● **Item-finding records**
>> Start

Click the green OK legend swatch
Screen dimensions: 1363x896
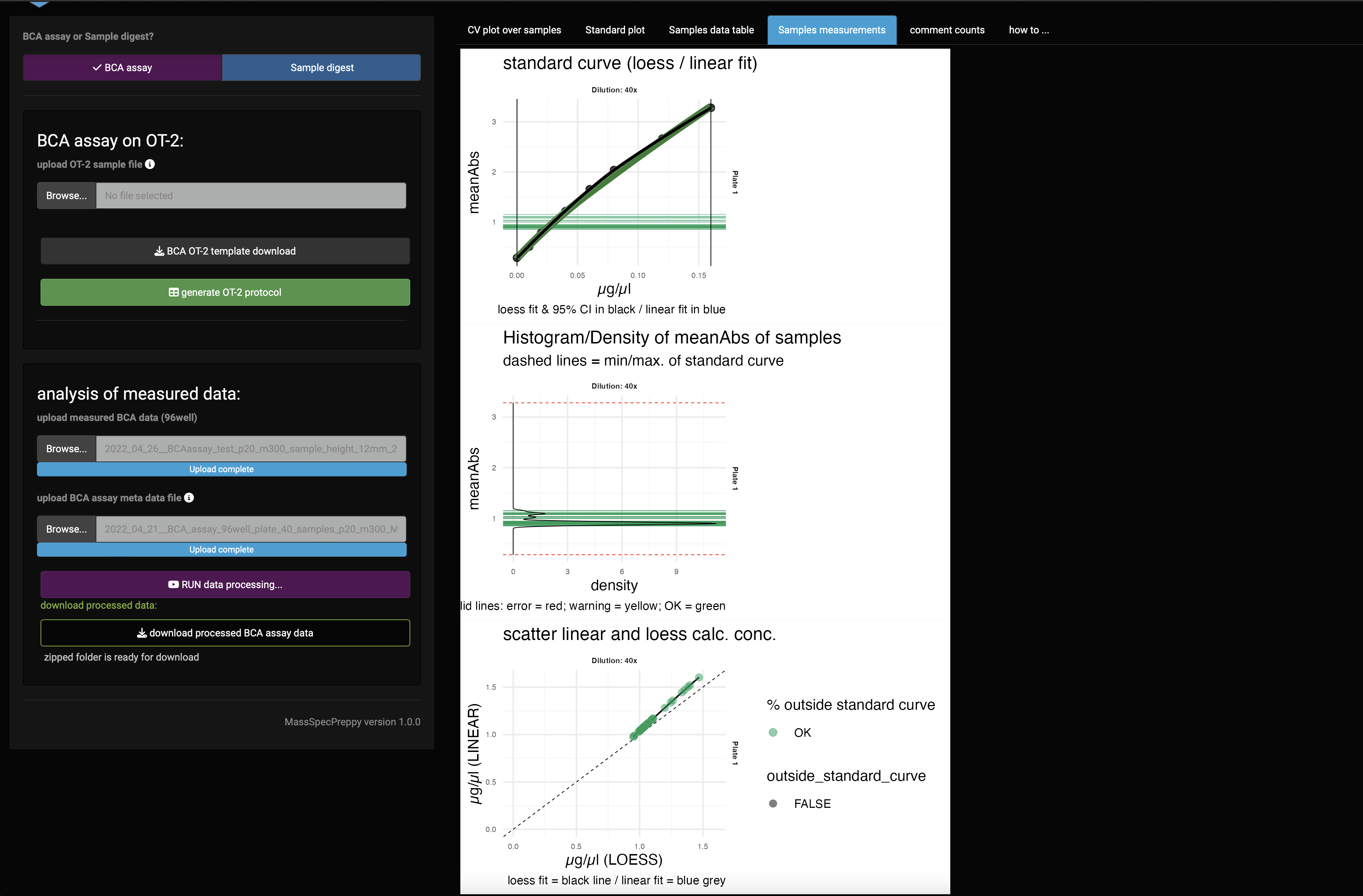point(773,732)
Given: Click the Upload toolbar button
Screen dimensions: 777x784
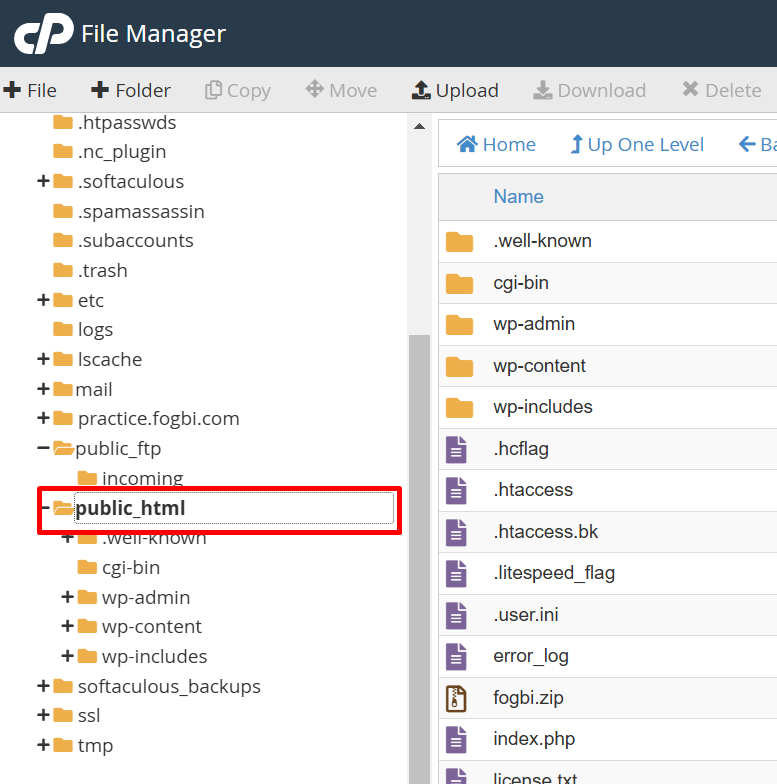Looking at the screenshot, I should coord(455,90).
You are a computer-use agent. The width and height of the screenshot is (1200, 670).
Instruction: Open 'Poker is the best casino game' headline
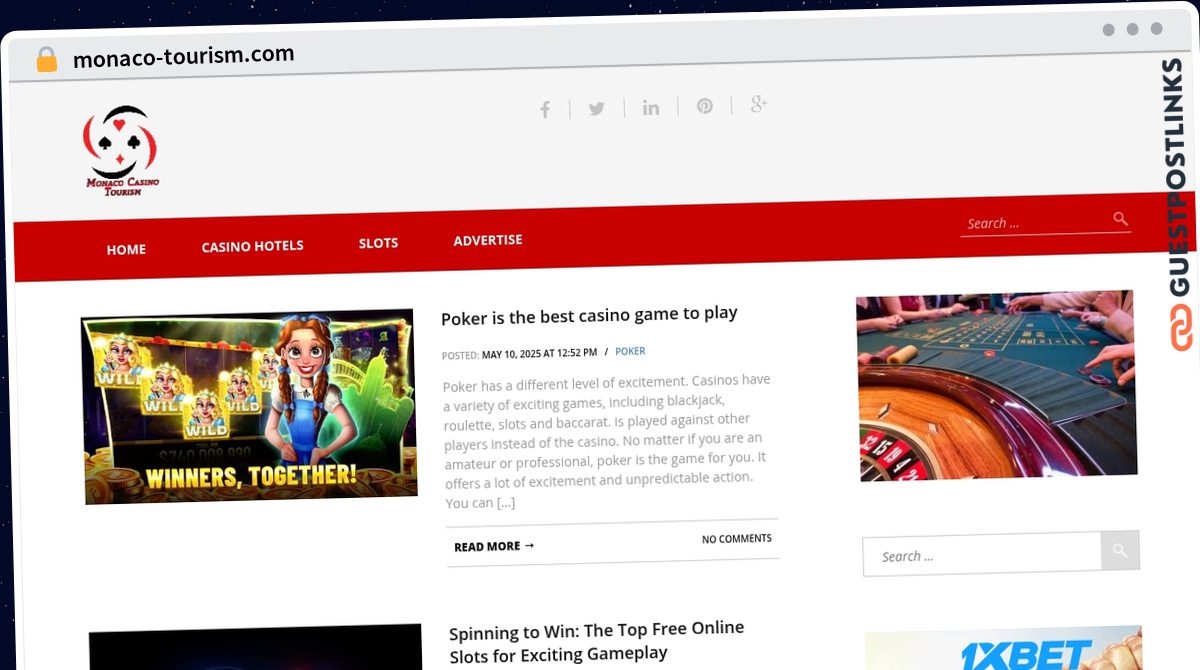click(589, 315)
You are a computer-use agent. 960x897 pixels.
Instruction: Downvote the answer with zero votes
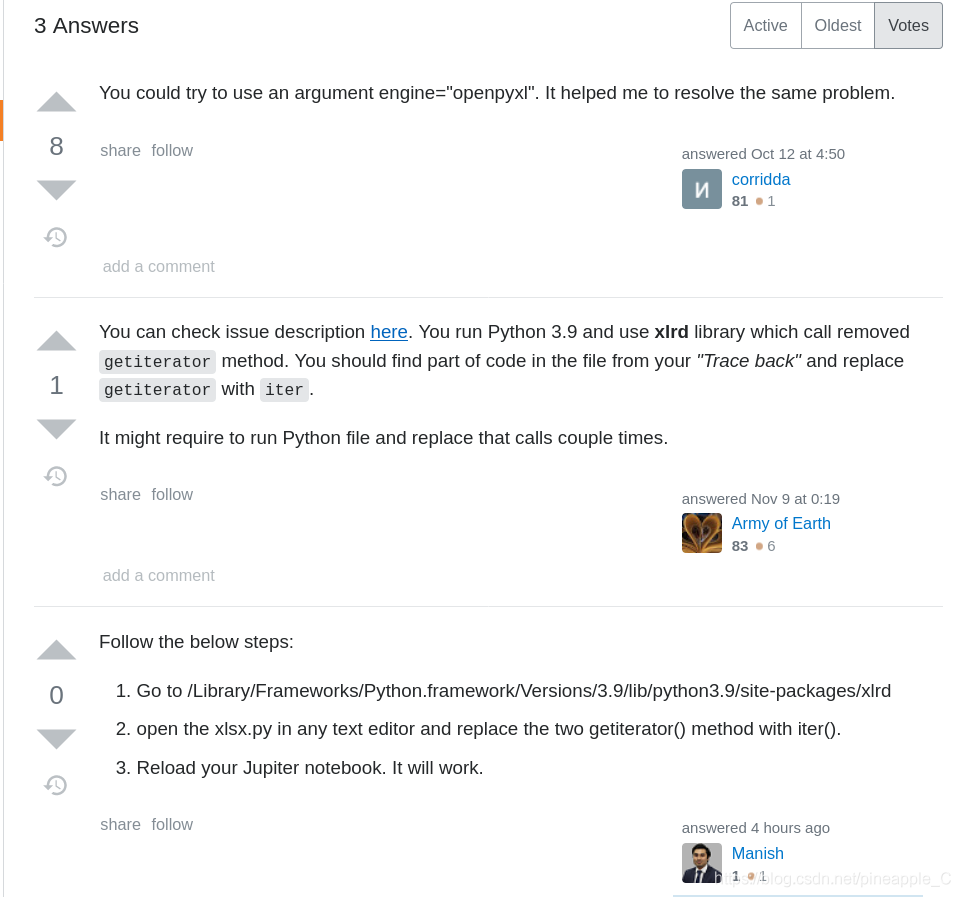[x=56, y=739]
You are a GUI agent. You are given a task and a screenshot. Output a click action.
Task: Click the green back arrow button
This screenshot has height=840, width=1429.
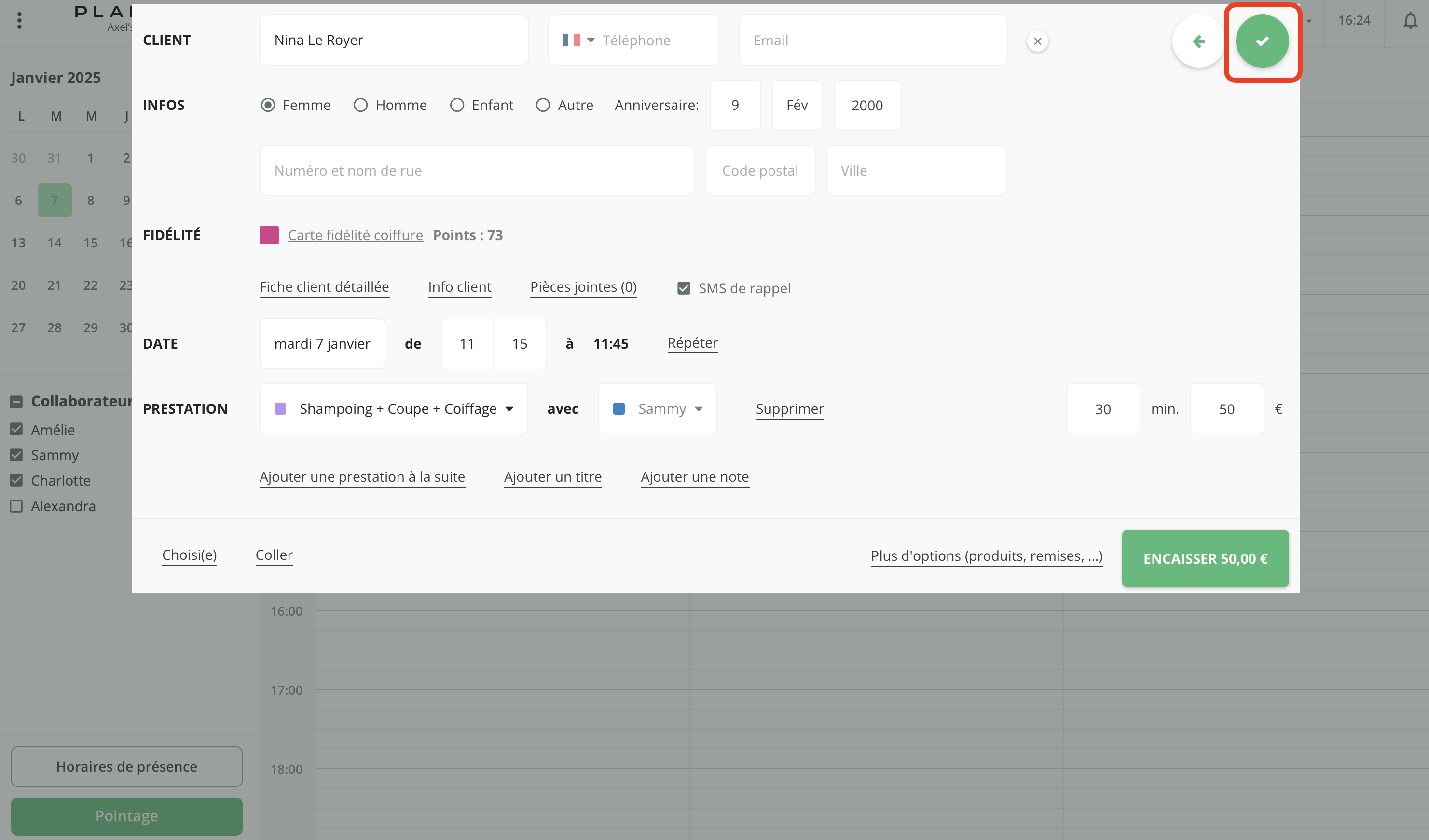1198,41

>> End

● **Stated exercise**
Reproduce the records as a numbered list, from the line containing "You are a computer-use agent. 960x897 pixels." up to and including the line containing "[x=56, y=739]", omitting blank lines and leaving out the pictures.

● **Exercise answer**
1. You are a computer-use agent. 960x897 pixels.
2. Instruction: Downvote the answer with zero votes
3. [x=56, y=739]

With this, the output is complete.